First, informality, which currently engulfs around 80% of labour markets in developing countries, is a premier bottleneck. India can teach the world many lessons toward creating a viable architecture for unorganised workers — the recently announced Pradhan Mantri Shram Yogi Mandhan aims at providing a monthly co-contributory pension, past budgets have expanded social insurance programmes such as Atal Pension Yojana and the new health insurance scheme. These programmes de-link social protection benefits from payroll contributions and reliance on a steady employer.
Second, social assistance programmes which transfer benefits to protect the poorest from risk and ensure equity in societies, could be adapted and enhanced to include larger swaths of informal sector workers. In developed countries, there are a range of options starting with a means-tested Guaranteed Minimum Income (GMI) programme and ending with a Universal Basic Income (UBI).
An intermediate option could be a Negative Income Tax that has relatively high threshold and gradual withdrawal of benefits, or a smaller GMI supplemented with other programmes, such as universal child allowances and social pensions.
The recent budget announced an assured monthly income for small and marginal farmers. Various states also have different models of income support. For example, Sikkim recently announced the intention to implement a full UBI, while states like Odisha are investing in farmer income assurance through the recent Krushak Assistance for Livelihood and Income Augmentation or the KALIA scheme.
However, the challenge in India is one of implementing such mechanisms at scale, not least due to fiscal constraints and weak state capability. Implementing universal transfers requires strong administrative building blocks for cash delivery and targeting to minimise exclusion.
Also, India has too many schemes. For example, the government has identified nearly 440 benefit transfer schemes for direct benefit transfer (DBT) at present. A strategy on how these different schemes can be consolidated in a way that preserves fiscal balance is urgently needed. The solution to a fragmented 400 scheme system cannot be to add a new income transfer scheme, without consolidating other programmes.

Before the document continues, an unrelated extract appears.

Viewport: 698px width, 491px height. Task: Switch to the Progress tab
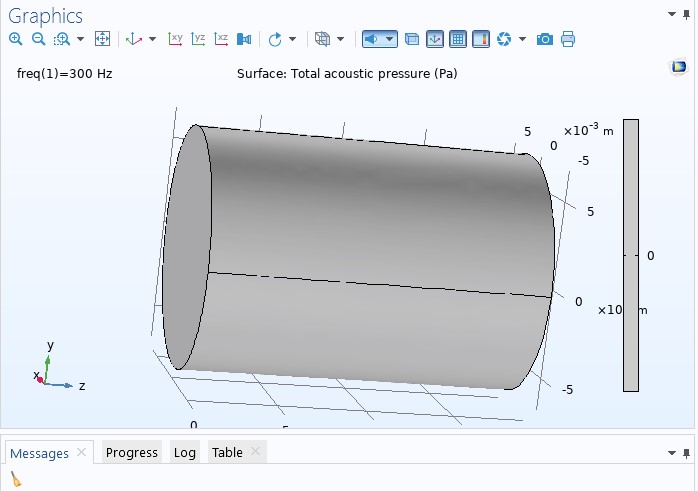(x=132, y=453)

Third, the notion of “progressive universalism” can help guide a social protection strategy in India in ways that benefit the poor and vulnerable first. India must define a core basket of social security benefits relying on a mix of its current programmes. Once guaranteed basic protections are in place, people could enhance their social security package with various progressively subsidised schemes —with contributory social insurance, or an array of voluntary options that the state and markets can offer them.
Globally, states face the formidable challenge of financing investment in social protection. But there are options — payment and identification technology can facilitate tax collection by increasing the number of registered tax payers and social security contributions. Reforms such as the Goods and Services Tax (GST) can go a long way in bolstering state revenues.

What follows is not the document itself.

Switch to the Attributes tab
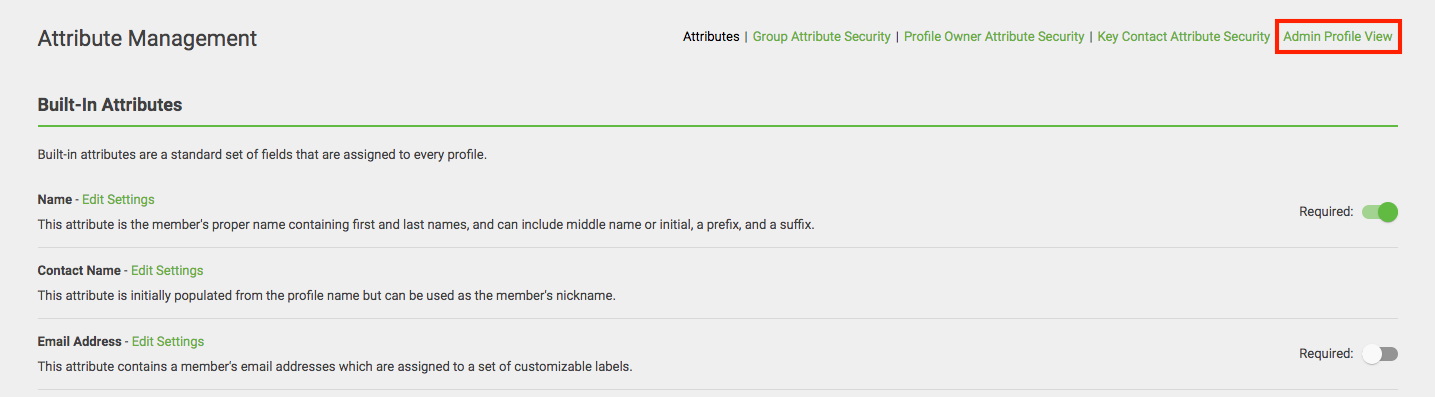This screenshot has height=397, width=1435. 711,37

Over the next few days, a series of articles will suggest pathways of reform to some of India’s largest social protection interventions, including pension programmes, health insurance, the Public Distribution System and the Mahatma Gandhi National Rural Employment Guarantee Scheme. The latter two are among the largest anti-poverty measures in India and indeed the world, while the former are relatively new instruments for unorganised workers. However, all of them are relevant for India’s future welfare architecture as they attempt to de-link social security benefits from a person’s place of work.